One More Kilometre and We’re in the Showers

Category: Cycling Books

Memoirs of a Cyclist. Tim Hilton . Harper Collins 2004. 396 pages hardback. £16.99. ISBN 0-00-257194-3

Tim Hilton’s parents were Bohemian communists who had met at Oxford in the thirties. They lived for a time in Edgbaston, the bourgeois suburb of Birmingham and left for France leaving young Tim in the care of his maternal grandparents in Raynes Park. It was the catalyst for his introduction to cycling.

In a lengthy anthology and memoir the author breaks the surface of post-war cycling in Britain and on the Continent. Club cycling reached its zenith in the fifties: memories of reliability trials, track racing at Easter, the Isle of Man, fixed wheels and the BLRC. He sees the classless ideal of communism as making him perfect material for a cyclist and there are many references to the Left.

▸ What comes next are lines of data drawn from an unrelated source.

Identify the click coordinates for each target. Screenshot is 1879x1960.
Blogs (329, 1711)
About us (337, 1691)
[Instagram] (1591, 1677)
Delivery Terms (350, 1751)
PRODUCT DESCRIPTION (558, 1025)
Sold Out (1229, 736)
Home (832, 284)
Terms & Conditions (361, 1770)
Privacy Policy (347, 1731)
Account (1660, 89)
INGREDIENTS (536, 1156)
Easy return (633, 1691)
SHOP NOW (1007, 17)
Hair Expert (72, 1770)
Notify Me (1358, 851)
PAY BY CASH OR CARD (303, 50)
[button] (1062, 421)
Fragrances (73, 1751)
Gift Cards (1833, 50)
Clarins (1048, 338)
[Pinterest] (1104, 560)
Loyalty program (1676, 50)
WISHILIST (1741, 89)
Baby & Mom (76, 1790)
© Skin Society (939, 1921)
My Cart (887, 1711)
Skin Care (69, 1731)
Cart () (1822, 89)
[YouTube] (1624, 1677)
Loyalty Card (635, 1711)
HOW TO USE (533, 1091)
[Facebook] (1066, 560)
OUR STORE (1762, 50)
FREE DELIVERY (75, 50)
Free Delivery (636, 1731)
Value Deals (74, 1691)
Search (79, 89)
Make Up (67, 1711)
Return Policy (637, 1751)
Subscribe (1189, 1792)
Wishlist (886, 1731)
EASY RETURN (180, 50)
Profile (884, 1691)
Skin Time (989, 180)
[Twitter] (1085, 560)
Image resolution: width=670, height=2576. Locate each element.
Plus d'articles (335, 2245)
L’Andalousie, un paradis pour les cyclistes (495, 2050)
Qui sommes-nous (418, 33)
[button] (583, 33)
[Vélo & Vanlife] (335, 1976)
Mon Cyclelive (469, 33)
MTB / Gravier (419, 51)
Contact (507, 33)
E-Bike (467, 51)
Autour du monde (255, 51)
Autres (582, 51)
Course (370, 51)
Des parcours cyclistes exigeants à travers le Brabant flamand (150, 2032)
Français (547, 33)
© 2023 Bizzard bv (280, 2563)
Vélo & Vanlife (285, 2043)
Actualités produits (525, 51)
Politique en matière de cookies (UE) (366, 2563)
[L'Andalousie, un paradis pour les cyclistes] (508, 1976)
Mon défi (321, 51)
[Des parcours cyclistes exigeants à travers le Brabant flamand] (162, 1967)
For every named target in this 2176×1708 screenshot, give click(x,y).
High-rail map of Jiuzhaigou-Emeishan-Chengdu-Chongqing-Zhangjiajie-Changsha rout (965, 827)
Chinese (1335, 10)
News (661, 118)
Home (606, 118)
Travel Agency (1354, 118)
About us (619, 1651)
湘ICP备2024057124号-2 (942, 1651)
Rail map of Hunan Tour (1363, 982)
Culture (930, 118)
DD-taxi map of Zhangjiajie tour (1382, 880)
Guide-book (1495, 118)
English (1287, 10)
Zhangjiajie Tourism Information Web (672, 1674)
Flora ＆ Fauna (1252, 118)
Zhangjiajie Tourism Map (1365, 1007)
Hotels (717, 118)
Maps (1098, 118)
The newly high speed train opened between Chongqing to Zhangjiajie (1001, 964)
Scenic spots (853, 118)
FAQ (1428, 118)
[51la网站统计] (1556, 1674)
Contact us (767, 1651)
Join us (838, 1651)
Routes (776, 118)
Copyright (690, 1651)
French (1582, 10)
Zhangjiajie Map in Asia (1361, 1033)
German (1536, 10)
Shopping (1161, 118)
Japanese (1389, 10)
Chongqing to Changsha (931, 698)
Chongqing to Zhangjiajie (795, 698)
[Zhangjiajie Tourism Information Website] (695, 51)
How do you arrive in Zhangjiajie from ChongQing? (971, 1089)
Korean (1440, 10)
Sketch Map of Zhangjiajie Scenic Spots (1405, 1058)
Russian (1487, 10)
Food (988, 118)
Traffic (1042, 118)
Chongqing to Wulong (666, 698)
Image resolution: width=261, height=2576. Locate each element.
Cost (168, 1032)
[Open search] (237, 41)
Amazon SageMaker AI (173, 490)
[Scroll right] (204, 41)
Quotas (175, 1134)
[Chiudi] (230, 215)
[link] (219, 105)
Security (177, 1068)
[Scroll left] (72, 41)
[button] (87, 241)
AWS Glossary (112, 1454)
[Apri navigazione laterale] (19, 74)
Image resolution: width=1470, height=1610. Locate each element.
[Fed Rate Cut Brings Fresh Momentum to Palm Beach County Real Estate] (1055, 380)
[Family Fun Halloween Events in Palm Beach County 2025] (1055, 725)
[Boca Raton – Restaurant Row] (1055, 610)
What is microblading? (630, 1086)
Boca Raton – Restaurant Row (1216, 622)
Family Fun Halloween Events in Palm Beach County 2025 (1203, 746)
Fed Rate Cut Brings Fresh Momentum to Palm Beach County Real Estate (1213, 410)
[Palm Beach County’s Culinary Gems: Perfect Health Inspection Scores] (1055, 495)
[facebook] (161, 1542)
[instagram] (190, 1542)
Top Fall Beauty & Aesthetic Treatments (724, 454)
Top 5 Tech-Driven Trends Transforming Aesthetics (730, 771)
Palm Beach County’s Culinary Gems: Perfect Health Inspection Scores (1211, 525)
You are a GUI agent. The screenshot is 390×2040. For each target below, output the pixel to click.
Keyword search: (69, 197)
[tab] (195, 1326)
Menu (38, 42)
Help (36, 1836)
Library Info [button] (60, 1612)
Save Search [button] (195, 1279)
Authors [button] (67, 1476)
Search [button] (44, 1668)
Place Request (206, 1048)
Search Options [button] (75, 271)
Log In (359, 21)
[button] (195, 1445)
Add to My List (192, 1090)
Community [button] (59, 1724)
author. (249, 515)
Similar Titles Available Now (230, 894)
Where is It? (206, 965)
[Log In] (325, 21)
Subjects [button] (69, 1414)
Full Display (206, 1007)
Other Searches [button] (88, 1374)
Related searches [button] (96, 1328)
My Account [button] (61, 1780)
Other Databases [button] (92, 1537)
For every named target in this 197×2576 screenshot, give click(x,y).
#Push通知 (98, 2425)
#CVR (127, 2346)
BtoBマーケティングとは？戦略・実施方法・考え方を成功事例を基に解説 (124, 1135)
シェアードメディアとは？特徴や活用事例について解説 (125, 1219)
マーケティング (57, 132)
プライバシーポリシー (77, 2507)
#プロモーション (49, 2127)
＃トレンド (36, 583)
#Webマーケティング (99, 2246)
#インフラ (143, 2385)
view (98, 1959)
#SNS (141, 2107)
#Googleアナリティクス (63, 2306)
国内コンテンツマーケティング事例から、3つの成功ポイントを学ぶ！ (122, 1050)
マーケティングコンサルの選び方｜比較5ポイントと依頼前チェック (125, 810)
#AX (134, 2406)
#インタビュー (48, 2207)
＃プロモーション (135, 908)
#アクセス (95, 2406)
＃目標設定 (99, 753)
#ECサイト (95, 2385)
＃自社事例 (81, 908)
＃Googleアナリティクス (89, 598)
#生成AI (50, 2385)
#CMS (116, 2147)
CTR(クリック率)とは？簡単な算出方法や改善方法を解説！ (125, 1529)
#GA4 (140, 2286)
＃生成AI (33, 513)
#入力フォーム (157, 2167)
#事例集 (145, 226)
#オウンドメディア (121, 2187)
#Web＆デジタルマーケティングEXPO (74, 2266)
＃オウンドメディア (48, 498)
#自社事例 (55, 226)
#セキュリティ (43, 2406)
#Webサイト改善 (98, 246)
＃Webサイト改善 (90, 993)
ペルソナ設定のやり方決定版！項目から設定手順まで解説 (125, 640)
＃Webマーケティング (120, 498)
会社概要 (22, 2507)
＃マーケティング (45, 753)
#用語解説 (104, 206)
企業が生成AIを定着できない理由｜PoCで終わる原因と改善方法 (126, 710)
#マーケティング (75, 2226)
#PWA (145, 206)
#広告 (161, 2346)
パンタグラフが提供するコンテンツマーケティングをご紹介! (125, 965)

Fausto Coppi appears throughout, often as a touchstone for contemporary, modish, Italian life. Radical, supposedly atheist, he is cast against Bartali, robust, conservative, Catholic.

Hilton explains the Clarion movement and identifies the link with Percy Stallard – innovation. Introverted club cycling clashed with the extroversion of the Leaguers, their shades, jazz, Italian road jerseys. The Clarion movement encouraged fellowship while the BLRC became divisive and foundered on amalgamation.

Reg Harris was a perfectionist, professionally ruthless, a showman who developed a strong rapport with his audience and cultivated journalists without giving too much away. His reputation, built up by the newspapers, attracted crowds to the tracks. His training was shrouded in mystery, but a ‘true’ story claims that on one occasion he told a twelve-hour time-trial specialist that their training methods were similar.

Tour heroes have their place, especially those of the fifties. Bobet’s metamorphosis from callow aspirant to champion is uplifting. Obsessive and self-centred, he regarded other riders as enemies or as servants. There are vignettes: Koblet, at once romantic and short-lived, yet unforgettable; Robic, aggressive and bad-tempered; the volatile Géminiani; and Vietto, taciturn and influential, but destined never to win the Tour de France. Anquetil, unsentimental, pragmatic, calculating, challenged the received wisdom of how a champion behaved in his professional and private life.

Hilton’s atmospheric accounts of the classic races reflect knowledge of geography, buildings, social history and culture. Despite his classlessness, Hilton is a traditionalist. Cycle races, he opines, belong to newspapers and not TV companies.

A return to Oxford and undergraduate days leads to pondering on village halls and the approaching demise of domestic time-trialling: Ray Booty, the end of a golden period; the eccentric Alf Engers, the determined, gritty, obsessive Beryl Burton paving the way for Chris Boardman, sports psychology and modern technology and training.

Hilton is a clever and erudite writer but prone to unforced errors. In a wordy description of cycle gearing: ‘a complete revolution of the front wheel of a “penny-farthing” would cover the same amount of road as the wheel’s diameter’ – no mention of pi. ‘The League International exists to promote massed-start events for veterans.’ In fact, TLI promotes age-related events for juveniles up to veterans of 75+ years. ‘There are no cyclists in the Navy.’ The Royal Navy and Royal Marines Cycling Association, with over a hundred members, might have something to say about that. There are other examples to irritate the devotee.

However, this book is written with authority and relish. Tim Hilton is more readable by not taking himself too seriously. Sentimental and nostalgic for the past, he seems uncomfortable in a world dulled by materialism and high disposable income.